Mon hurlement résonne dans le couloir. Je sens mon cœur tambouriner dans mes oreilles, et ses pulsations à travers toutes mes veines. Mes joues sont chaudes. Elle brulent. Stefania est plantée devant moi, la bouche ouverte, la mine décontenancée. Un long silence s'installe pendant que ma pression redescend. Stefania finit par rompre le blanc  :

― Aiden... est ton copain  ?

Là, je sens mon estomac tomber dans mes chaussettes, et mon coeur remonter dans ma gorge.

Putain de...

― MERDE  ! hurlé-je en entrant dans les toilettes.

J'ai fait une bourde. J'ai fait une putain de bourde. Je ne vais pas pouvoir réparer ça.
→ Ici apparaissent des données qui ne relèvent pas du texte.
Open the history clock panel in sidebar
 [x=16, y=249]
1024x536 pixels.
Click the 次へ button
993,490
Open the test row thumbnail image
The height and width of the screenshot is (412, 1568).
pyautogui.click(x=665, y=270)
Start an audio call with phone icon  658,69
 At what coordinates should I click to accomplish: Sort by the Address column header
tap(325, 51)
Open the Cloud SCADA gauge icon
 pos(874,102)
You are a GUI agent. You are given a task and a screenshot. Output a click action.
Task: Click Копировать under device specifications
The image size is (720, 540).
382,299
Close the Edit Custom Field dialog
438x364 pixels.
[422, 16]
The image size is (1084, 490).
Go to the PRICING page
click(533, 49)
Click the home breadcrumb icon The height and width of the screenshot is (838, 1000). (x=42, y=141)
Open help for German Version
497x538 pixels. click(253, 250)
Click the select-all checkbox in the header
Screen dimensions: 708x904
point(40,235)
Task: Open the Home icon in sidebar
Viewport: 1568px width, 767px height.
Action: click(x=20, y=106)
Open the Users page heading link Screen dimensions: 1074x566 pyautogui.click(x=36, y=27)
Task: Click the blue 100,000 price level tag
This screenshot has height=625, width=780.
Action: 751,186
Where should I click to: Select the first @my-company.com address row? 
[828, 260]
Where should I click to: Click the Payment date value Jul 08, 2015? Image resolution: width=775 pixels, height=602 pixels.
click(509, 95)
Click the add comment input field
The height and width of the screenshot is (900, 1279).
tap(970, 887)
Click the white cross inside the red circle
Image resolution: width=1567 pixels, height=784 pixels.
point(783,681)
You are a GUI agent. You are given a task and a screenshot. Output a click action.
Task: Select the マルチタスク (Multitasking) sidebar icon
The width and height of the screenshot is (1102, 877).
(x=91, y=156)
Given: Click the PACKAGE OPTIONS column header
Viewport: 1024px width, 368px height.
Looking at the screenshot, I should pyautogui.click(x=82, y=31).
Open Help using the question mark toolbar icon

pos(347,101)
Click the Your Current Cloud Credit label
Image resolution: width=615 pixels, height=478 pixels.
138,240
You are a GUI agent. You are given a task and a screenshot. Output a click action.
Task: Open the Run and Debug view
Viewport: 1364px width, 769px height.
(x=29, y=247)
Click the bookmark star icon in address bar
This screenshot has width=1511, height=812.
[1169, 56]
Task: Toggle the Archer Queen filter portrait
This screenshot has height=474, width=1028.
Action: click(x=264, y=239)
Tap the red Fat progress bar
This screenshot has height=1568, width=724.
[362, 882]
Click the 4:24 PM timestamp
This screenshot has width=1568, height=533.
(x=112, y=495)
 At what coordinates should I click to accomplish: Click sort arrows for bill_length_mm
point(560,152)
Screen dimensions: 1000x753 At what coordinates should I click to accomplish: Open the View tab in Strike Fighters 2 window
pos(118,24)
Je viens de vexer Stefania, elle sait désormais que ma relation avec Aiden est secrète, elle va forcément divulguer l'info. Pour de l'argent. Pour le buzz. Ce n'est qu'une question de temps. Tout le monde saura qu'Aiden est gay. Tout le monde va nuire sa vie privée, voudra savoir qui est l'heureux élu. Il ne pourra pas me protéger, et il ne le supportera pas. Il se fiche que les gens sachent qu'il aime un autre garçon ou une fille, mais il ne veut pas que cela m'implique.